Section I: The perspective is of an old woman who has immigrated to America and has been living amidst the people and places for a long time. She never was able to adjust or adapt to the new environment; she always felt foreign and alone despite noticing how others around her (i.e. other immigrants) have blended into their surroundings. However, they also lack something, for they are as unhappy as she is. The only difference is that they are now numb to their unhappiness whereas for her it is constant and throbbing.

Section II: The speaker is the same woman when she is younger, perhaps in her twenties or thirties. She laments leaving her homeland and speaks intimately of the land, almost as if it was her lover that she abandoned.
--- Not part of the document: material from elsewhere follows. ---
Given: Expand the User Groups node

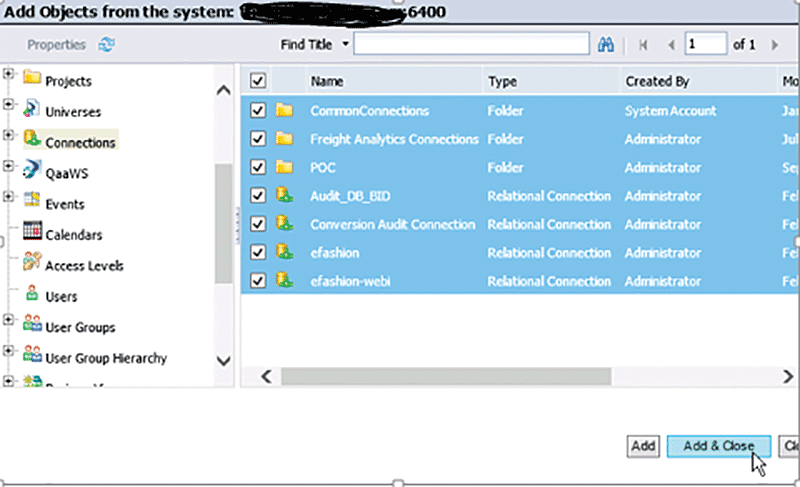Looking at the screenshot, I should click(x=10, y=320).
She uses “we” and “us” to convey this relationship. The relationship, however, is lost when she cheats the land she once took for granted and leaves for a new land. She feels like an infidel, an adulterer. In doing so she has uprooted herself, literally, as she enters into a “loveless marriage” to the new land.

Section III: The perspective returns shortly to the woman in her old age. This is evident from the last line of this section, which parallels the second part of Section I (“Gray as the sky…skin”). The theme of others around her adapting to their surroundings, even if they do so unhappily, is again present.

Section IV: The perspective is now of the woman when she was a young child and was first brought to America. She is with her mother and feels like she is being punished for something she did wrong, namely for losing something. She feels like she has lost her home, and consequently is being punished for losing such a valuable possession. This of course is not the reason she is brought to America, but to the mind of a child this is quite possibly the only logical explanation for what she is feeling.

Section V: The perspective shifts for a final time back to the woman in her old age. She reflects on the effects that immigration has had on her life and her sense of self-understanding. Nothing is fixed, certain, or logical anymore. Even her memories of happiness are faded and crumbling because of old age. Even if she could return to her homeland, it would not be the same as when she lived there many years ago; time and people have irreversibly changed it. She is lost between two worlds, one which alienated her from all she knew to be true, and the other which can no longer bring her happiness and comfort. The last part of this section hints to the reader that this speaker is the same lover from Section II (“My beloved is gone…”) and the same child from Section IV (“that uncertain hand”).